╭──

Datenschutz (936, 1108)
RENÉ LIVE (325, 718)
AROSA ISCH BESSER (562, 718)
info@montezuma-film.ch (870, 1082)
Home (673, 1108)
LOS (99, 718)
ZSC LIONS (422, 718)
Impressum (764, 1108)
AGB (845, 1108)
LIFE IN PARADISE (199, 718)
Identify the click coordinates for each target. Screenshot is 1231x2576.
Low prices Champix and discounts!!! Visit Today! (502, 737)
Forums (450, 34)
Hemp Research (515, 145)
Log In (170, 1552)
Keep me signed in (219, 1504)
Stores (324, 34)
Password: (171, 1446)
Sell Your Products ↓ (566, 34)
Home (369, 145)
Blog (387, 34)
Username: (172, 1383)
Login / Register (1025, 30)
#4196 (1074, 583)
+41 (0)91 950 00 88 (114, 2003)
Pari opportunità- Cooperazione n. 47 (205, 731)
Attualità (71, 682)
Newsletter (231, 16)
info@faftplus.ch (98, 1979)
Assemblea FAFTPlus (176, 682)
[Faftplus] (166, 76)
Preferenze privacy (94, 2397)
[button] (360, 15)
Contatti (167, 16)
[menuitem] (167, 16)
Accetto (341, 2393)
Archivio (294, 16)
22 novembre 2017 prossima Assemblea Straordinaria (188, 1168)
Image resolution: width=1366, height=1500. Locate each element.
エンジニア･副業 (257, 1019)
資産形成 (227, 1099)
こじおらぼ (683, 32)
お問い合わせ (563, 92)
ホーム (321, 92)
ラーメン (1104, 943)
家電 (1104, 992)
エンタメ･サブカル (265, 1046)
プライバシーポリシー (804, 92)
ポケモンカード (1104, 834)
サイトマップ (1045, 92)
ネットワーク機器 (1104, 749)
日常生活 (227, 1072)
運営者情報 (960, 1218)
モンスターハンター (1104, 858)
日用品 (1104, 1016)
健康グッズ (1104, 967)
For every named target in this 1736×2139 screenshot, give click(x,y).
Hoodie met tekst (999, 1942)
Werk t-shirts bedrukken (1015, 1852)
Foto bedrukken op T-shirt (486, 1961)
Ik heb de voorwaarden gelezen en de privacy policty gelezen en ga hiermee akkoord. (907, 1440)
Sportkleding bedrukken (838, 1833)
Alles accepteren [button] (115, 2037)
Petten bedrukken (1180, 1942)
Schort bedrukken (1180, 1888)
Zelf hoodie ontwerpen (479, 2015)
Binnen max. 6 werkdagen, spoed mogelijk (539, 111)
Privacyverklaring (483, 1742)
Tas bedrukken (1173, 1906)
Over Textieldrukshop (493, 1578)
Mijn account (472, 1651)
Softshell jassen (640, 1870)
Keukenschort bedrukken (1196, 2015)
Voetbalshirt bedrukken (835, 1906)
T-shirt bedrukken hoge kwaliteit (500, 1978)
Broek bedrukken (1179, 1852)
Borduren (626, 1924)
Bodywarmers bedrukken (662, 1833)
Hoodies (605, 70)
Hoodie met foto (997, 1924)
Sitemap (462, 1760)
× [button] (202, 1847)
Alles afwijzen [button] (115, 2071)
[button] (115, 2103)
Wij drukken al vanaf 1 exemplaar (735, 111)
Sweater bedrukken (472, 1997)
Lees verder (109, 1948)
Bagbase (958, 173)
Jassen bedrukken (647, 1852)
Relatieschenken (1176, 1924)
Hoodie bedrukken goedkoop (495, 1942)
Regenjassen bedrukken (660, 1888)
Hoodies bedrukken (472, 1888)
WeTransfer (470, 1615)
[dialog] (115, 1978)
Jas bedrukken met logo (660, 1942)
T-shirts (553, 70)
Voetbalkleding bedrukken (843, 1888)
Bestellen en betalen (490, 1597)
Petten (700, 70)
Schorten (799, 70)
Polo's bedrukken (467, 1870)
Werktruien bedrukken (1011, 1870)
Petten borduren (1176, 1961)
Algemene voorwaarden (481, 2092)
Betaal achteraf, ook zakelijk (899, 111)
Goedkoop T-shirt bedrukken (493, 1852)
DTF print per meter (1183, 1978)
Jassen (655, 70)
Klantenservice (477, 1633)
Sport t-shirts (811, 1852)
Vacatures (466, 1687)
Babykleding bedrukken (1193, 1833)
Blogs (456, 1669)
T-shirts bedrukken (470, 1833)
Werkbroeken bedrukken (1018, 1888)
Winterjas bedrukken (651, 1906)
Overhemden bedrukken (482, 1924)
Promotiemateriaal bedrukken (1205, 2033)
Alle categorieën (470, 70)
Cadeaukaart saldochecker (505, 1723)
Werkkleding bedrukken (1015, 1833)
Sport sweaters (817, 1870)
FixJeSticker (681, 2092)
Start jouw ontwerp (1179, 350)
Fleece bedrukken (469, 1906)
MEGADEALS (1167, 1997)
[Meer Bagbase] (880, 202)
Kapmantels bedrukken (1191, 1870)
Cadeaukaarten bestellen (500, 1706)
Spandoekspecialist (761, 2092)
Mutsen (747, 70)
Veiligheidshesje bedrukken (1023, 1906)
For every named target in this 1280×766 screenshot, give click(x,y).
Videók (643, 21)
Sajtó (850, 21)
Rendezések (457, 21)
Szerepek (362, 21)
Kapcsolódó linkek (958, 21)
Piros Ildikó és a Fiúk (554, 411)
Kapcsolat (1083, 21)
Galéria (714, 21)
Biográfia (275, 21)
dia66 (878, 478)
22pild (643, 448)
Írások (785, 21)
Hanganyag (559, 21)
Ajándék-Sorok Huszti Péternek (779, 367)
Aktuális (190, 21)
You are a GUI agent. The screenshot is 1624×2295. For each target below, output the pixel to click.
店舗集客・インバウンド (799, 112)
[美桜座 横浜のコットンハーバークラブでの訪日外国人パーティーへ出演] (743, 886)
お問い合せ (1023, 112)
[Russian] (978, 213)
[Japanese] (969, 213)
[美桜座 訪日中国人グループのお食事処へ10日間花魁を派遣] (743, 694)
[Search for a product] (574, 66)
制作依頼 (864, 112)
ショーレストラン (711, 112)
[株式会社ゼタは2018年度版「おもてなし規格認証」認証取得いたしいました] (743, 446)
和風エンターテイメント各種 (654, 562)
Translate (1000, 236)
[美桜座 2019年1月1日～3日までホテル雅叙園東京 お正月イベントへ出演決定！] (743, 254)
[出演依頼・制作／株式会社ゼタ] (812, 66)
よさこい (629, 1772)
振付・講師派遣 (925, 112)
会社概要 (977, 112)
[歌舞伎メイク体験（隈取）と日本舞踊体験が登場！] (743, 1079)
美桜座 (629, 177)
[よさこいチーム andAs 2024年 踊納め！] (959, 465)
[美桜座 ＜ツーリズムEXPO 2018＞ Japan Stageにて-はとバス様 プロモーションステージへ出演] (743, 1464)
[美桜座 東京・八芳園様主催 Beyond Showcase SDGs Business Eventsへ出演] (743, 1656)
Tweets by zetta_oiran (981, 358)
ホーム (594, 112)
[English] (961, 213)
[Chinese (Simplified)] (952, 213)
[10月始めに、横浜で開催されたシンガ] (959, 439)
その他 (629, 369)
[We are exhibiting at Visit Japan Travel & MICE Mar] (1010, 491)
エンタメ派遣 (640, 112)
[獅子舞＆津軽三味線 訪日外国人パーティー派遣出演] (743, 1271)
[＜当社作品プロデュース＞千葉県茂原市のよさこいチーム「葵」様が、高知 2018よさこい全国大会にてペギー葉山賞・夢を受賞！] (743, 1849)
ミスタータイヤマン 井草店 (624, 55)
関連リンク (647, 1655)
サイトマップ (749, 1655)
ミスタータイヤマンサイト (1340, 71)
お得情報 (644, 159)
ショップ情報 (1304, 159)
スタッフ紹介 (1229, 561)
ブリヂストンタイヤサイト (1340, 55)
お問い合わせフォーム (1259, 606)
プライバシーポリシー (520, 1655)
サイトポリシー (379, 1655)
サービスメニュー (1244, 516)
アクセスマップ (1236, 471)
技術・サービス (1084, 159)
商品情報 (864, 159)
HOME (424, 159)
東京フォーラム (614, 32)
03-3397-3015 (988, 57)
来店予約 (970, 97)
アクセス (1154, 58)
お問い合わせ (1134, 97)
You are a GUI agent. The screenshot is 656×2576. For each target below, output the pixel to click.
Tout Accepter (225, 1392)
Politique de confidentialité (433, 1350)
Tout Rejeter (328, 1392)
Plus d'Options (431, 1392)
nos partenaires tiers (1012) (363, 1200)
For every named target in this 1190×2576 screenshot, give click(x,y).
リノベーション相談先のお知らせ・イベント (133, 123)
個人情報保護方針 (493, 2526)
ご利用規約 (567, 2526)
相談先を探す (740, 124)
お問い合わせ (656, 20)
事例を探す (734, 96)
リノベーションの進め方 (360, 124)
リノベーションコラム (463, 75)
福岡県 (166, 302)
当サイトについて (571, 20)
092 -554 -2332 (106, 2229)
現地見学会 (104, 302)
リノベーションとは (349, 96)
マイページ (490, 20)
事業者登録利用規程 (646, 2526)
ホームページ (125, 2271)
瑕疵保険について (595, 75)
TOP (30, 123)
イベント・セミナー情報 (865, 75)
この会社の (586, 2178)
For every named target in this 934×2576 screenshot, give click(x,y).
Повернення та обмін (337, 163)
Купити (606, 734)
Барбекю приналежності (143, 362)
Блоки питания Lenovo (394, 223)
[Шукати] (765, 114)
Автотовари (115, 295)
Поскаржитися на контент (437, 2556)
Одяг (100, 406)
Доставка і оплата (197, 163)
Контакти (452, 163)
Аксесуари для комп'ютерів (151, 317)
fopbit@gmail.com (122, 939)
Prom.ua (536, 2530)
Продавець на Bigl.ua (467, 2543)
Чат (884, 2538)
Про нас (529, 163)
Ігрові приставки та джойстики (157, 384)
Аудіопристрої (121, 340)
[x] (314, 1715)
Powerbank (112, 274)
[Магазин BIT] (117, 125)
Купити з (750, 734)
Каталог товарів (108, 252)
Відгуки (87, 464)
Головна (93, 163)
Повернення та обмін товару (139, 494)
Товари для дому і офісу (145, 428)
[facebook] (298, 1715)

╰──

* _YOUR OBJECTIVE_:
Each line from the one containing "Барбекю приналежності (143, 362)" through the last line of the material must be restated word for word, with no other text.

* _TASK RESPONSE_:
Барбекю приналежності (143, 362)
Блоки питания Lenovo (394, 223)
[Шукати] (765, 114)
Автотовари (115, 295)
Поскаржитися на контент (437, 2556)
Одяг (100, 406)
Доставка і оплата (197, 163)
Контакти (452, 163)
Аксесуари для комп'ютерів (151, 317)
fopbit@gmail.com (122, 939)
Prom.ua (536, 2530)
Продавець на Bigl.ua (467, 2543)
Чат (884, 2538)
Про нас (529, 163)
Ігрові приставки та джойстики (157, 384)
Аудіопристрої (121, 340)
[x] (314, 1715)
Powerbank (112, 274)
[Магазин BIT] (117, 125)
Купити з (750, 734)
Каталог товарів (108, 252)
Відгуки (87, 464)
Головна (93, 163)
Повернення та обмін товару (139, 494)
Товари для дому і офісу (145, 428)
[facebook] (298, 1715)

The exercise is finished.